“For Latinos who stand to benefit the most from the Affordable Care Act, [the vote] symbolizes that there are people in Congress who are not looking out for their well-being and rather putting politics in front of the well-being of Latinos,” said Jennifer Ng’andu, a health expert at the National Council of La Raza.
Latinos are the largest minority group in the country, numbering 53 million and making up 17 percent of the population as of last summer. However, nearly one in three uninsured people in the U.S. are Latino according to NCLR figures. Similarly, 69 percent of Latinos are confused about the ACA, but a majority of them support the law once it is explained to them, a Latino Decisions survey shows.

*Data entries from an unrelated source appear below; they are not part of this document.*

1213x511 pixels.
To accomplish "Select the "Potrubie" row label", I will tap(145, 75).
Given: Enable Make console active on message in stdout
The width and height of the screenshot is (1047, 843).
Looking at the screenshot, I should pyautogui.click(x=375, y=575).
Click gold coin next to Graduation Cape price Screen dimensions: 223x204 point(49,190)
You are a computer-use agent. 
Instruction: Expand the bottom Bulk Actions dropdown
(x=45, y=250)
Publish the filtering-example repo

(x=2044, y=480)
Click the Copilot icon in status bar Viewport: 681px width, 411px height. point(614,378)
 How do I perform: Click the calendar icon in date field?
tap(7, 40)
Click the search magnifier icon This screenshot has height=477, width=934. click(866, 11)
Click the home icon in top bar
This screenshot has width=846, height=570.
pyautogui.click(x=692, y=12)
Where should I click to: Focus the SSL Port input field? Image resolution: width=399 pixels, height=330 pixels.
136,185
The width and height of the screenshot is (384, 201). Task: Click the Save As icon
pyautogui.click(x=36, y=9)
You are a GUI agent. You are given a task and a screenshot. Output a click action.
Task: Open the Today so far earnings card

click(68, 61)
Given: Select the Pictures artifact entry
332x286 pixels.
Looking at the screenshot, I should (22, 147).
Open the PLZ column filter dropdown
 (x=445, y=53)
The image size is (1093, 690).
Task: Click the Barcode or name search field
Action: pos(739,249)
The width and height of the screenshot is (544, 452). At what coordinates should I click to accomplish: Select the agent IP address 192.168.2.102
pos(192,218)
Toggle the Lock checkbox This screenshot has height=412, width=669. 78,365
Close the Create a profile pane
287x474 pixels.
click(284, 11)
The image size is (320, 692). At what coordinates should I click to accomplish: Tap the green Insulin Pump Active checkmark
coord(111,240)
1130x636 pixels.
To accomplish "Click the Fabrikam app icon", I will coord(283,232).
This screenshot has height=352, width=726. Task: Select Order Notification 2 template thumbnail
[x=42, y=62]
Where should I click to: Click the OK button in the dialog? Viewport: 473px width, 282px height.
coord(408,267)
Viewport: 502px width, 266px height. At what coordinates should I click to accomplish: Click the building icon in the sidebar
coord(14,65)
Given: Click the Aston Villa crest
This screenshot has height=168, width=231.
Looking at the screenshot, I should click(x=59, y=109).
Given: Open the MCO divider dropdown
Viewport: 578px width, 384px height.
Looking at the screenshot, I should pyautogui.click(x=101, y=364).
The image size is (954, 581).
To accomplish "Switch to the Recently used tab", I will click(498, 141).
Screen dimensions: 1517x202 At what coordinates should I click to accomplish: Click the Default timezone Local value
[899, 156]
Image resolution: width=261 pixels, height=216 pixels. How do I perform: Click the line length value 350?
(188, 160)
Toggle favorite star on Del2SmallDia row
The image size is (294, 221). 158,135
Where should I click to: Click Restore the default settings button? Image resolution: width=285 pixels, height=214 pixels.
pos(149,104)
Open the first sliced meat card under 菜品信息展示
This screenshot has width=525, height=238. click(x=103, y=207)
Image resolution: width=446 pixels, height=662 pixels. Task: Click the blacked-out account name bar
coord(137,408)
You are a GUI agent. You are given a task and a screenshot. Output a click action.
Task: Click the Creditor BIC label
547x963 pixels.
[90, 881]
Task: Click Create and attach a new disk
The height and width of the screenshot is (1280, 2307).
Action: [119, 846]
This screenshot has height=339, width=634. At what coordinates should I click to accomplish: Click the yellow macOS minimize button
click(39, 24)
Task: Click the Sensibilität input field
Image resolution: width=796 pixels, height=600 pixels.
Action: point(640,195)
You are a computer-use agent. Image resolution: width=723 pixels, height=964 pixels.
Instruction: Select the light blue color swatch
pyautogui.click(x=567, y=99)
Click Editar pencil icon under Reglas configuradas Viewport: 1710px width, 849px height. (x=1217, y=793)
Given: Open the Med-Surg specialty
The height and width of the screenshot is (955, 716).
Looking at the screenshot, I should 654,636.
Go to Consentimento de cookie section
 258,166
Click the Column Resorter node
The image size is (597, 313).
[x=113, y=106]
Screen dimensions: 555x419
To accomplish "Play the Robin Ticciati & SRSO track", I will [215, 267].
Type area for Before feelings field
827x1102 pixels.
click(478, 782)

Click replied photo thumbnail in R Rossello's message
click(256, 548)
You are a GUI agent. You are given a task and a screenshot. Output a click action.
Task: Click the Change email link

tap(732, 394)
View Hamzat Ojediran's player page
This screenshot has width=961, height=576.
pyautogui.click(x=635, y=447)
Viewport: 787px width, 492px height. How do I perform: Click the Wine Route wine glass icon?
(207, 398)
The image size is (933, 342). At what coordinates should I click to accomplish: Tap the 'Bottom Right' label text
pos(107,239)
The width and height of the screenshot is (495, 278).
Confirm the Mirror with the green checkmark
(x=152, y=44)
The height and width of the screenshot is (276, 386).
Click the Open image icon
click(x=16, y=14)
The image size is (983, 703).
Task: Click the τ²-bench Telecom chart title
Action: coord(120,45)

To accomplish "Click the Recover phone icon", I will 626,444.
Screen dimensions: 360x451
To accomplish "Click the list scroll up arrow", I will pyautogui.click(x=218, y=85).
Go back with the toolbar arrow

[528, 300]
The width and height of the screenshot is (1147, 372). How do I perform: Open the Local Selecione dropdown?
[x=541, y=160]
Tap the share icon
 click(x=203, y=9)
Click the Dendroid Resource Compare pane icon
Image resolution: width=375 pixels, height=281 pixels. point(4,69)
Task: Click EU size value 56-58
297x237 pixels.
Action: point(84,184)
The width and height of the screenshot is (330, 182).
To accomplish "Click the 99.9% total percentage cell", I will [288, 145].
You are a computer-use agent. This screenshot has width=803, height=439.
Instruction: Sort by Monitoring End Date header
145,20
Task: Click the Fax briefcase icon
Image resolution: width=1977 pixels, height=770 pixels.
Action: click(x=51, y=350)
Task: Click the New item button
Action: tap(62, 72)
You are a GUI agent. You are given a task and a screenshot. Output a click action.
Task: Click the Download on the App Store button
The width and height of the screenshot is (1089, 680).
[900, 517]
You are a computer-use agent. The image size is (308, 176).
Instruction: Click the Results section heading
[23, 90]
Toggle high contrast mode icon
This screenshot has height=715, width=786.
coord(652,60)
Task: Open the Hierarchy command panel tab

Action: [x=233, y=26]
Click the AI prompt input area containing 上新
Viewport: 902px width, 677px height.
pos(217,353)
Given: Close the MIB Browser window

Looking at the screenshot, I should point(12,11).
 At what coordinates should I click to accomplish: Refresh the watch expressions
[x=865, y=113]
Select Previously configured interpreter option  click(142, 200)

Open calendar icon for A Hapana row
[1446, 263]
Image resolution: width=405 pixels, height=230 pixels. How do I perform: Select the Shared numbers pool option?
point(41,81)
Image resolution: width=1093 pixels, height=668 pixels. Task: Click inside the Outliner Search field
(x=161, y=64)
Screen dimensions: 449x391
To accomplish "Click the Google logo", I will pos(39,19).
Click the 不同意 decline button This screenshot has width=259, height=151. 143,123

Dr. Elena Rios, president of the National Hispanic Medical Association, said in the three years of the rollout of Obamacare people have seen some of its benefits, namely that children are able to remain on their parents’ health insurance until age 26 and that insurance companies are prohibited from denying coverage to individuals with a pre-existing condition.
The law is set to provide free preventive care such as nutrition counseling and screenings, important for Latinos who have higher rates of diabetes and obesity, Rios said.
According to the Center for American Progress, Obamacare has already made 9 million more Latinos eligible for health coverage. Below are seven additional ways that Obamacare will benefit our community.
- The Affordable Care Act addresses cost—the very problem that caused 32 percent of Latinos to be uninsured in 2009.
- Beginning in 2014 approximately 2.3 million Hispanics who are self-employed or small-business owners (and their 1.4 million employees) may be eligible to purchase affordable health care coverage through an insurance exchange, giving employers the opportunity to choose more affordable care.
- 736,000 Latinos under the age of 26 gained access to health insurance in the two years since the passage of the Affordable Care Act.
- Thanks to the Affordable Care Act’s strategic investments in community health centers, community health workers, better known as “promotoras,” received more support, helping them provide more services to medically underserved communities in which many Latinos live.
- Health reform will make oral contraceptives more accessible to Latinas beginning in August 2012.
- Half of all Latino children born in 2000 are at risk of developing diabetes. Before the Affordable Care Act, insurance companies could legally deny coverage to Latino children with diabetes or other pre-existing conditions or charge them substantially more.
- The Affordable Care Act created the Office of Minority Health, which monitors the quality of care that communities of color receive under health reform.